• [Your task]
Return, unchanged, the lines of the material that begin at the line containing "Screen dimensions: 902x656" and continue through the line containing "click(x=224, y=98)", including both of those lines.

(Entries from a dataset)
◆ ◆ ◆ ◆

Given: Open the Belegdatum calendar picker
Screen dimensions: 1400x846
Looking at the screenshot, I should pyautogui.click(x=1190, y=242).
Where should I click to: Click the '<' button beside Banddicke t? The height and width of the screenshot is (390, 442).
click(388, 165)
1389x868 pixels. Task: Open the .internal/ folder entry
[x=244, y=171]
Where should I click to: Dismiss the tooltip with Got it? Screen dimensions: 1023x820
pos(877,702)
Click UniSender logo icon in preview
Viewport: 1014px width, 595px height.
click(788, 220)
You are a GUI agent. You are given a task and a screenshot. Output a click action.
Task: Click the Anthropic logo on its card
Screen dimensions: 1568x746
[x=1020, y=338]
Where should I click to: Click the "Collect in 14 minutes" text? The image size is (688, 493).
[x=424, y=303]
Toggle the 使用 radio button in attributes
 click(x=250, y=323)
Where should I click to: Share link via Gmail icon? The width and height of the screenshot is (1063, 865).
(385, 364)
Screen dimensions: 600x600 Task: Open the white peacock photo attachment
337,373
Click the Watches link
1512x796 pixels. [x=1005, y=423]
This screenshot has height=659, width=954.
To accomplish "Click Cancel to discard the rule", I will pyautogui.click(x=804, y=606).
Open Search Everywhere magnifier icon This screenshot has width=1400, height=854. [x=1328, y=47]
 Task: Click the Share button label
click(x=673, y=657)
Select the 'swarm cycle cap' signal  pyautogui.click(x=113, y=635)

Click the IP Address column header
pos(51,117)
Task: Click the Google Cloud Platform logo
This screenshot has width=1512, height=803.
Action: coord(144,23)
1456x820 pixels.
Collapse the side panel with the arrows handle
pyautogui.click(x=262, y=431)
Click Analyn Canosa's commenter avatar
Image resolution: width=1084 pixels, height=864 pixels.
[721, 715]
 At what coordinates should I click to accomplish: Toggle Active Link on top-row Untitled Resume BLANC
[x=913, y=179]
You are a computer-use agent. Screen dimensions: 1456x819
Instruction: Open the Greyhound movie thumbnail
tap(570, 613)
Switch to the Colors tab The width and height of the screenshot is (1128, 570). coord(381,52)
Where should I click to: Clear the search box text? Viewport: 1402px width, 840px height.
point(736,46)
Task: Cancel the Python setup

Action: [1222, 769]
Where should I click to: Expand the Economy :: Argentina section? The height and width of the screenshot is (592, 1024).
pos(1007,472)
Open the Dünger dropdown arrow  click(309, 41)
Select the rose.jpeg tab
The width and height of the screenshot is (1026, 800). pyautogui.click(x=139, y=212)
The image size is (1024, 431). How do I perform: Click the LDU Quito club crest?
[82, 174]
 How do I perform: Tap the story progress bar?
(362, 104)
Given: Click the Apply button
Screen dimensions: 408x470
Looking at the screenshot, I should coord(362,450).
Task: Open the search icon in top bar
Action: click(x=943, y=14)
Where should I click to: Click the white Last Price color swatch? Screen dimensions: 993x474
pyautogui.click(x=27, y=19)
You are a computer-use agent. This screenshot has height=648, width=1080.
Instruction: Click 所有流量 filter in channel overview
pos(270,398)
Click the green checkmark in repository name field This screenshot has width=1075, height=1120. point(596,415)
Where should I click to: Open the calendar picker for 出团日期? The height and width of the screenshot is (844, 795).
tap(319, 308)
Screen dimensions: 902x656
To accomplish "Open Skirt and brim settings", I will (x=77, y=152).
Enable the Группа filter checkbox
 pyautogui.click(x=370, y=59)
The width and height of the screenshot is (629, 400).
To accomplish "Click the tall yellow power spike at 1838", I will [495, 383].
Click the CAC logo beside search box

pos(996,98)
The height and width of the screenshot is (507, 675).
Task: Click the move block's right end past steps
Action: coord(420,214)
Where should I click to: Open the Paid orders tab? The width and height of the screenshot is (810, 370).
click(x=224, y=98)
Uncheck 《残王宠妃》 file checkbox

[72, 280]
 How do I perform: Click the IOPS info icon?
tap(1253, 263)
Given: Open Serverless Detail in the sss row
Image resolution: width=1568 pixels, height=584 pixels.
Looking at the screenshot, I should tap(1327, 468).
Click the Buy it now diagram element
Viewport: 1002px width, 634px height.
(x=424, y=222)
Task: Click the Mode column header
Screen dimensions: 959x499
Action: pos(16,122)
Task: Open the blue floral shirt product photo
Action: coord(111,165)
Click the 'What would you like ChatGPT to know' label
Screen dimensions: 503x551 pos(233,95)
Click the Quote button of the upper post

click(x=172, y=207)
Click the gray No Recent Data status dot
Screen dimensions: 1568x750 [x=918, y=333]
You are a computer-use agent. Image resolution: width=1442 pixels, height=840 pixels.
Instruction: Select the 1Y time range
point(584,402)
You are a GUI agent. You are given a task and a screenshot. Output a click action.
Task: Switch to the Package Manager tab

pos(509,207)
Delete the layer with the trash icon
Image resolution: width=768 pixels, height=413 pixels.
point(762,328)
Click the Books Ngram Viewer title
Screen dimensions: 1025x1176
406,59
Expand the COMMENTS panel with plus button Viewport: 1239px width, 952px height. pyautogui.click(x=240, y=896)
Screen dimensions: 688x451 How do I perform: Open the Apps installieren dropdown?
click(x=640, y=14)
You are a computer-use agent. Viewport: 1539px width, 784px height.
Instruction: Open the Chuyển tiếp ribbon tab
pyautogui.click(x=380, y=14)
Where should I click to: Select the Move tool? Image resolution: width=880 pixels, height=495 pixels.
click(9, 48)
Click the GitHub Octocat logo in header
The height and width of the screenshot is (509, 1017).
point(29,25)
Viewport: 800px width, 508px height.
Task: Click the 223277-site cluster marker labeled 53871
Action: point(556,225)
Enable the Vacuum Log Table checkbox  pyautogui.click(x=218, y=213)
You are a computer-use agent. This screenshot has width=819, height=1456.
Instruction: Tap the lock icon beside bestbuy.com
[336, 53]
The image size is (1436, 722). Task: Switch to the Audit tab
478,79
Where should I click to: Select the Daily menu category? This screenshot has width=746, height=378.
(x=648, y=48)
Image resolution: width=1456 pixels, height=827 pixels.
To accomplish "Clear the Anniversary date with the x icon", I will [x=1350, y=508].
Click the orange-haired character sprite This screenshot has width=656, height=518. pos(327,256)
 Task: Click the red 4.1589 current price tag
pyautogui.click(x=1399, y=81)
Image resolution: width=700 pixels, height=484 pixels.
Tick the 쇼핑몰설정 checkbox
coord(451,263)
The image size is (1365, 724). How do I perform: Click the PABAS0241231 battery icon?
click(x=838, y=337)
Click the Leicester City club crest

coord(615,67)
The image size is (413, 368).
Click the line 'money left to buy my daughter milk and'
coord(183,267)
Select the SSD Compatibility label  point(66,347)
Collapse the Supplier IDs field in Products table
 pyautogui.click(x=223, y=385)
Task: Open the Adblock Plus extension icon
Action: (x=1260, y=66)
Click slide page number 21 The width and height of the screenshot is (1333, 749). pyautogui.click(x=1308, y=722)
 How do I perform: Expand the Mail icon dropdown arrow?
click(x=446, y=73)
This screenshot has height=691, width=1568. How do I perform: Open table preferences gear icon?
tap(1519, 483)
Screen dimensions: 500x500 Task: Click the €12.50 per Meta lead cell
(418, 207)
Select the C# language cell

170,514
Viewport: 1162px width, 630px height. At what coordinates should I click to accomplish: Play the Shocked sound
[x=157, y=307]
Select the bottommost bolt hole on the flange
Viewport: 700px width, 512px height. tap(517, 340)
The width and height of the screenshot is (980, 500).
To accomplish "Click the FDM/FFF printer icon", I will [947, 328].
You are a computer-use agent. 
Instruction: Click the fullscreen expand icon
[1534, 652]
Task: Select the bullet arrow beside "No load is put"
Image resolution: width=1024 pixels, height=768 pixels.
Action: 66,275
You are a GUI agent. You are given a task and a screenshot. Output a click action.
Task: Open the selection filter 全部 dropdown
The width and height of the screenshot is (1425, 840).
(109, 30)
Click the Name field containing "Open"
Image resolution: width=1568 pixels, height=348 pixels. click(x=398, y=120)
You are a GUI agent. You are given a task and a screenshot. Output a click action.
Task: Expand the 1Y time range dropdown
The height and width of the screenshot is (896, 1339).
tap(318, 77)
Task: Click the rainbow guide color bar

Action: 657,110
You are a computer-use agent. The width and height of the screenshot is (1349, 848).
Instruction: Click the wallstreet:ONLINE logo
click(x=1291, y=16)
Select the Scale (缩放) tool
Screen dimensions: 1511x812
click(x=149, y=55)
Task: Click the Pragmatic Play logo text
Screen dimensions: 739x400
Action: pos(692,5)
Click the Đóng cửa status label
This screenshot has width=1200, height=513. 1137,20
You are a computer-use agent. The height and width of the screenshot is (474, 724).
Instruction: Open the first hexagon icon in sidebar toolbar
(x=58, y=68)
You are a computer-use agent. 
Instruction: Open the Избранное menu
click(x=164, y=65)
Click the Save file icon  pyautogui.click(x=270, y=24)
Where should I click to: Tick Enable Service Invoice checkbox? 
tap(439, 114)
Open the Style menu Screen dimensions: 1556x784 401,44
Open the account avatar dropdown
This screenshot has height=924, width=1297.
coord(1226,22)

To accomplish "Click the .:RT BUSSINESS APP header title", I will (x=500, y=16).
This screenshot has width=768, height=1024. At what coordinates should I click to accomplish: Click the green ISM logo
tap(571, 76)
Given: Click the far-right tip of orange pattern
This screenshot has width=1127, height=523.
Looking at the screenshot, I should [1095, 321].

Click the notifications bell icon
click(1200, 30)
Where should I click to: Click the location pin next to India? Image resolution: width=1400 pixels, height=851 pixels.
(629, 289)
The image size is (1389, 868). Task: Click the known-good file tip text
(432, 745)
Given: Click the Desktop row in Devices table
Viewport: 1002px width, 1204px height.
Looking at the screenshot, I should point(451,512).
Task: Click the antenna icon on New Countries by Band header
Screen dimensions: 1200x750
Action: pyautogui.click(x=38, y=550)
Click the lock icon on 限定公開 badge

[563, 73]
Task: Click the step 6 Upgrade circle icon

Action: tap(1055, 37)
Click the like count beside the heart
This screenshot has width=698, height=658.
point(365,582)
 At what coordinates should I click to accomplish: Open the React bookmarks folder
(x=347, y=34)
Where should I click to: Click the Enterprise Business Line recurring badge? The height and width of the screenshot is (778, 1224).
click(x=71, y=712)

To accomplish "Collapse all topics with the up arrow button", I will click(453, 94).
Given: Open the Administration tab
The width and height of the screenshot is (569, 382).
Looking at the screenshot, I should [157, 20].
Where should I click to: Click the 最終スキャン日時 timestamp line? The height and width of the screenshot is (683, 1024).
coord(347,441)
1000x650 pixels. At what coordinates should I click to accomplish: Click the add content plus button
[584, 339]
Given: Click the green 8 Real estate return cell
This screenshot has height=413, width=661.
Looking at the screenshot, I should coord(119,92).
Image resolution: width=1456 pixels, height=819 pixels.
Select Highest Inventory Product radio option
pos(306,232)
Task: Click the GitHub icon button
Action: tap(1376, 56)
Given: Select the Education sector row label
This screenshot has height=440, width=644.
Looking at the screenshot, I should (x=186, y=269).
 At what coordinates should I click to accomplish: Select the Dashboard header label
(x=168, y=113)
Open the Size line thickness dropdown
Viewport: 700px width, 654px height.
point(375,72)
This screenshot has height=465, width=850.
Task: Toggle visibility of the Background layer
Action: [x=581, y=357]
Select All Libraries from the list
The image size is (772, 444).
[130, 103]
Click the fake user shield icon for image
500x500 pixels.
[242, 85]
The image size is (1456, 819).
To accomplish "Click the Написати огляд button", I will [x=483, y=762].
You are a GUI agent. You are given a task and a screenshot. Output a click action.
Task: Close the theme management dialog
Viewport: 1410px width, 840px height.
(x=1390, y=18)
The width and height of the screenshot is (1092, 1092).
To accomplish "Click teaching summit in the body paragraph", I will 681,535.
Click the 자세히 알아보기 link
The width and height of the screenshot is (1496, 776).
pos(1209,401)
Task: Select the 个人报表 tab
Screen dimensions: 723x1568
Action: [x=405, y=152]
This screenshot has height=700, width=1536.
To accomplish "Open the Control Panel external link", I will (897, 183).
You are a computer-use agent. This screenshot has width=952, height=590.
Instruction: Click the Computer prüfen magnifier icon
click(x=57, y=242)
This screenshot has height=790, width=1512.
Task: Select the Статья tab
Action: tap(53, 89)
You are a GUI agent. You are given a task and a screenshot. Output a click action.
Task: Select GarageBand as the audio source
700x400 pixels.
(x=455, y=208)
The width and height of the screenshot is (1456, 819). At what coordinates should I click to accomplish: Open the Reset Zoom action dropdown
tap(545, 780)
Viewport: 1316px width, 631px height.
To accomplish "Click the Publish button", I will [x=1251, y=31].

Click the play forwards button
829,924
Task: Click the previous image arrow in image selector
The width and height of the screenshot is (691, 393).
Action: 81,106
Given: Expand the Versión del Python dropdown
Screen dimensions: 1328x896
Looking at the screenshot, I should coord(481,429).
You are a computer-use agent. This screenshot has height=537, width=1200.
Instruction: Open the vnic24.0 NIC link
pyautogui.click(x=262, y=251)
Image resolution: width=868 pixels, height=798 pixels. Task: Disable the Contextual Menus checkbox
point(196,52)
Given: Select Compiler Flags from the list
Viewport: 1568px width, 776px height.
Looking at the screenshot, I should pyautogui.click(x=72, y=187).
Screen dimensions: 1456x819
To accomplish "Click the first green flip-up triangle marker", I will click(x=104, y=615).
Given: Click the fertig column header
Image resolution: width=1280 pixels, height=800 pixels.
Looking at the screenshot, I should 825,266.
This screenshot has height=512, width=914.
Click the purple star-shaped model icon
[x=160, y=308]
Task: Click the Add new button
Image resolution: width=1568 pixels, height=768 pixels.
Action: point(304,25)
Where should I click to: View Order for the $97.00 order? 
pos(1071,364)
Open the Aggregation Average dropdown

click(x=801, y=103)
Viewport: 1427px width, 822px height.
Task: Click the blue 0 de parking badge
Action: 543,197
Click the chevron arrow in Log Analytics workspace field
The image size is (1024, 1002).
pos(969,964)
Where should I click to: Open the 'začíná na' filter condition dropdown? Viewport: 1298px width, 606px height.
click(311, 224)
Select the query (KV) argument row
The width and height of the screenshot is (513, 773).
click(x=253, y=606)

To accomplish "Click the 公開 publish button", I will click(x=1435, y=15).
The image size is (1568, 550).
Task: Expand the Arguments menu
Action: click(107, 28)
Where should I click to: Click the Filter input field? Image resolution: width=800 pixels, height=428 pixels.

◆ ◆ ◆ ◆

• [Solution to this task]
Screen dimensions: 902x656
To accomplish "Open Skirt and brim settings", I will (x=77, y=152).
Enable the Группа filter checkbox
 pyautogui.click(x=370, y=59)
The width and height of the screenshot is (629, 400).
To accomplish "Click the tall yellow power spike at 1838", I will [495, 383].
Click the CAC logo beside search box

pos(996,98)
The height and width of the screenshot is (507, 675).
Task: Click the move block's right end past steps
Action: coord(420,214)
Where should I click to: Open the Paid orders tab? The width and height of the screenshot is (810, 370).
click(x=224, y=98)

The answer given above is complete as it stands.